El paisaje que nos cautiva es aquel que nos aleja de nuestro entorno habitual y nos invita a perdernos hacia los márgenes de lo conocido, tanto de la realidad como de nuestra consciencia. Cada paisaje es una ventana en la habitación de nuestra vida. Cuenta Rebecca Solnit de un paisaje donde una vez tuvo la tentación de perderse y desaparecer. Era en el noreste de Nuevo México, una llanura que se extendía sin interrupción a un día de camino hasta las montañas: «Sentí las caricias de la brisa veraniega, mis piernas avanzaron como movidas por sus propios apetitos y las montañas no dejaron de llamarme? Puede que esos espacios sean el mejor acompañamiento que he encontrado para la verdad, la claridad, la independencia».

Todos tenemos un paisaje así para un momento parecido. El mío está ya muy lejano y ocurrió en ese tiempo en el que te sientes perdido y deseas encontrarte. También había montañas y una masía. Y yo tenía dieciséis años. Salía de la casa para esconderme en los prados y me alejaba hasta que ya no se escuchaba nada salvo el viento y el susurro de los árboles. Entonces me tumbaba boca arriba en la hierba alta, donde nadie podía verme, y gritaba, como si intentara tapar el vacío del cielo. Después cantaba a pleno pulmón canciones de Joan Manuel Serrat. No he vuelto a ese lugar ni he vuelto a hacer eso. A veces incluso sospecho que aquello nunca ocurrió. No creo haber sentido nunca más lo mismo, la sensación de verdad, claridad e independencia. Estar solo en el mundo y no sentirse solo, sino lleno de fuerza y confianza, seguro de poder expresar lo que quisiera y que sería verdad, porque surgiría del fondo de la tierra. Porque no cantaba yo, cantaba la hierba.

La naturaleza me ofrecía su soledad para curarme de mi soledad y de la pérdida, sin engaños, acogiéndome en sus espacios más apartados donde nadie nos ve y el silencio es la respiración eterna del mundo. Pequeño como la brizna de hierba que me acariciaba la mejilla, me sentía perdido bajo un cielo tan alto. Y cuando uno se pierde así, se transforma, aunque la transformación no se reconoce al principio, suele ser lenta y de sus consecuencias solo somos conscientes cuando descubrimos que ya no somos los mismos de entonces. Del paisaje queda un aroma esparcido por la brisa y el recuerdo de un cielo inmenso que nos llama a través de una ventana que siempre permanece entreabierta.
——————————
— ACTIVIDAD A —
Actualiza el texto sobre el paisaje y copia el fragmento entre "La naturaleza me" y "siempre permanece entreabierta.", ambos incluidos, sustituyendo "brizna" por "hoja".
— ACTIVIDAD B —
Responde a estas preguntas sobre el texto del paisaje:
(i) ¿En qué zona estaba el paisaje donde Rebecca Solnit tuvo la tentación de perderse y desaparecer?
(ii) ¿Cuántos años tenía quien narra cuando salía de la masía para esconderse en los prados?
(iii) ¿De quién eran las canciones que cantaba a pleno pulmón tumbado en la hierba?

Entradas de datos guardadas
——————————
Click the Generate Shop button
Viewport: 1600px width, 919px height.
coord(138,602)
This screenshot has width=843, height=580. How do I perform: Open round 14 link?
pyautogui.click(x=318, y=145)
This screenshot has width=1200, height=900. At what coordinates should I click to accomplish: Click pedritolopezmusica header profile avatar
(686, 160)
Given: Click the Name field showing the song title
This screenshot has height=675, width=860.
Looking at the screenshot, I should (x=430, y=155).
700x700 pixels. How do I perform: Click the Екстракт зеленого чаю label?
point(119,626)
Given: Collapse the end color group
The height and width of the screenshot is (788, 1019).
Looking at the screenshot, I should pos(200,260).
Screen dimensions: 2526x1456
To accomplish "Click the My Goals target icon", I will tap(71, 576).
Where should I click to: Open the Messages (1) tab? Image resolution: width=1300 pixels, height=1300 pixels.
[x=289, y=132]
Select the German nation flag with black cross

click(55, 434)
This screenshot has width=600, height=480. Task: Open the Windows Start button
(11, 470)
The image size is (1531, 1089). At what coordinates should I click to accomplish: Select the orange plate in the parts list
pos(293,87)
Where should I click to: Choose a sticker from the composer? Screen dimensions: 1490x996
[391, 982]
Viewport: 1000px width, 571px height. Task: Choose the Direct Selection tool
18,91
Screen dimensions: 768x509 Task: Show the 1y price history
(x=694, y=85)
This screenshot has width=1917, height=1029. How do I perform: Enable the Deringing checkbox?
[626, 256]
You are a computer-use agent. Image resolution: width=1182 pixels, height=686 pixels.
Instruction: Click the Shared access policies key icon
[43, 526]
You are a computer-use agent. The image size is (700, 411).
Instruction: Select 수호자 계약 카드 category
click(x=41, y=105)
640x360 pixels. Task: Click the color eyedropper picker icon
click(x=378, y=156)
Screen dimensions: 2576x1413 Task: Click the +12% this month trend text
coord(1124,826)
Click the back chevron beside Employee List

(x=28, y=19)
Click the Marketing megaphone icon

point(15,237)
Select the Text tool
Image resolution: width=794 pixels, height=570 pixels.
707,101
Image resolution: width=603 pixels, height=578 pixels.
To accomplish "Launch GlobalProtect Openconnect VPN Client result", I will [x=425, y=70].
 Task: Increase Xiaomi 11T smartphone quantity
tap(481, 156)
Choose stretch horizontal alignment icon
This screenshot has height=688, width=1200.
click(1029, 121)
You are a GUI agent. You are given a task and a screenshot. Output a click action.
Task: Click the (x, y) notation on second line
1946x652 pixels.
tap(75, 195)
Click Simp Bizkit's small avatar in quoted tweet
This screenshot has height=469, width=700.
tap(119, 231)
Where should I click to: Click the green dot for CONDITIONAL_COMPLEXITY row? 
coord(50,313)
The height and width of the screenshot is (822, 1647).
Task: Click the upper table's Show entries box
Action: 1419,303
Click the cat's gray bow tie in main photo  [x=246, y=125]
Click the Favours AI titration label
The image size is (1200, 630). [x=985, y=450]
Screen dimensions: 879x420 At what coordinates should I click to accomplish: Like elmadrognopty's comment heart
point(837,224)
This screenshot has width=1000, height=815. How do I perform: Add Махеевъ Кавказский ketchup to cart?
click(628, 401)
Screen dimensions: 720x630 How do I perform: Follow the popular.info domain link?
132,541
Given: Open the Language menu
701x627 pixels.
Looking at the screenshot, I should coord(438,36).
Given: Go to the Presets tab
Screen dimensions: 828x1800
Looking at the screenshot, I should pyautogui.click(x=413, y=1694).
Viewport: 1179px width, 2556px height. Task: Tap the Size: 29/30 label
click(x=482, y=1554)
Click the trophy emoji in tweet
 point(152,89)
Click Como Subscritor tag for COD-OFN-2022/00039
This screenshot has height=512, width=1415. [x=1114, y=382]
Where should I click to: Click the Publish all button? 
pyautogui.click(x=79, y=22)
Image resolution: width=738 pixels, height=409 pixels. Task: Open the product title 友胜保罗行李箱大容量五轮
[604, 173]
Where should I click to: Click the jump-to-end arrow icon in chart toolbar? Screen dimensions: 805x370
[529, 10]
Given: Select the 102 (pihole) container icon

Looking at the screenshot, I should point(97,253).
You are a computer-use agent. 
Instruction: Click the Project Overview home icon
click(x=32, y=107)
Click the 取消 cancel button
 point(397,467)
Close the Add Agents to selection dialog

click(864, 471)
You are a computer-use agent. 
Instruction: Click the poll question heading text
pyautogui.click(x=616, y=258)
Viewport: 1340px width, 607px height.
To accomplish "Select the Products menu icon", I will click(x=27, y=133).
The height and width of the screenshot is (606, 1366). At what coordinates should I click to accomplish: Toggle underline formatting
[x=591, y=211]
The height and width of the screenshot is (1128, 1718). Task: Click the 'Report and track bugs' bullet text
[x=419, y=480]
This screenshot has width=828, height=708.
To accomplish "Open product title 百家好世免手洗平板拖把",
——————————
— SOLUCIÓN A —
La naturaleza me ofrecía su soledad para curarme de mi soledad y de la pérdida, sin engaños, acogiéndome en sus espacios más apartados donde nadie nos ve y el silencio es la respiración eterna del mundo. Pequeño como la hoja de hierba que me acariciaba la mejilla, me sentía perdido bajo un cielo tan alto. Y cuando uno se pierde así, se transforma, aunque la transformación no se reconoce al principio, suele ser lenta y de sus consecuencias solo somos conscientes cuando descubrimos que ya no somos los mismos de entonces. Del paisaje queda un aroma esparcido por la brisa y el recuerdo de un cielo inmenso que nos llama a través de una ventana que siempre permanece entreabierta.

— SOLUCIÓN B —
(i) En el noreste de Nuevo México.
(ii) Dieciséis años.
(iii) De Joan Manuel Serrat.